While Bitcoin can provide a degree of anonymity, it is not inherently private. This is mainly because transactions and balances are made public on the blockchain, thus making them traceable.
In addition, if a user purchases bitcoin from an exchange that requires a KYC (know your customer) file, the funds are directly associated with a person's identity.
CoinJoin is a tool that enhances privacy by anonymizing bitcoin transactions: when bitcoin users use CoinJoin (a process also known as "blending") to transact with each other, they mask the origin and destination of the funds, thereby greatly enhancing their privacy.
How does it work?
In the simplest terms, CoinJoin combines multiple coins (UTXO) from different senders into a single transaction.
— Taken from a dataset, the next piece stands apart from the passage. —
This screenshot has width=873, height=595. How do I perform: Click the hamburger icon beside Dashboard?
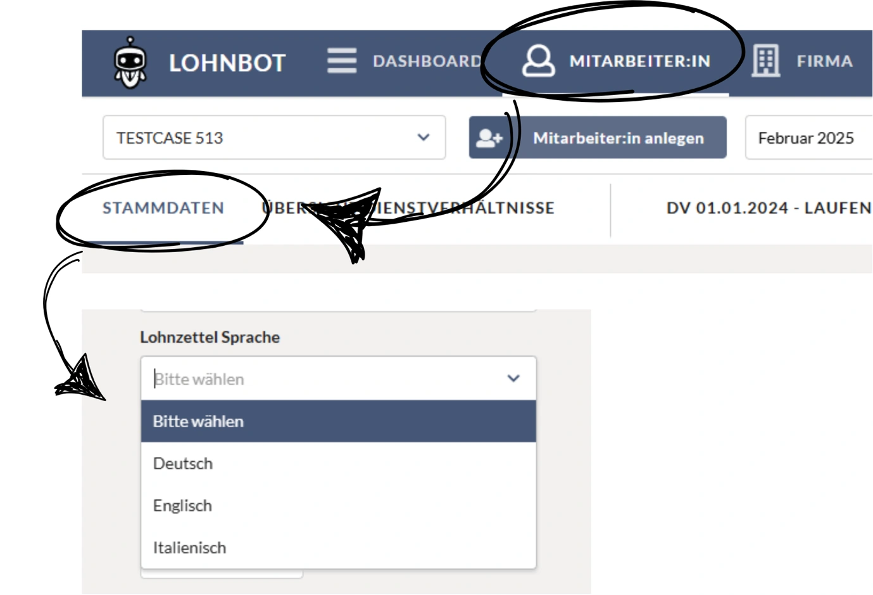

The output of this transaction produces bitcoins of the same value, but the addresses are now mixed. This makes it extremely difficult for external parties to deduce who sent the funds and who received them, as the origin of the UTXO is obfuscated.
- If you send bitcoins through the CoinJoin protocol, the recipient will not know how you got the funds
- If you receive bitcoins through the CoinJoin protocol, the sender will not know how you use the funds.
CoinJoin does not guarantee 100% privacy, as there are almost always advanced methods that an "interested" external party can use as a vector of attack. However, CoinJoin does significantly improve the privacy of Bitcoin users compared to transactions that do not use the protocol.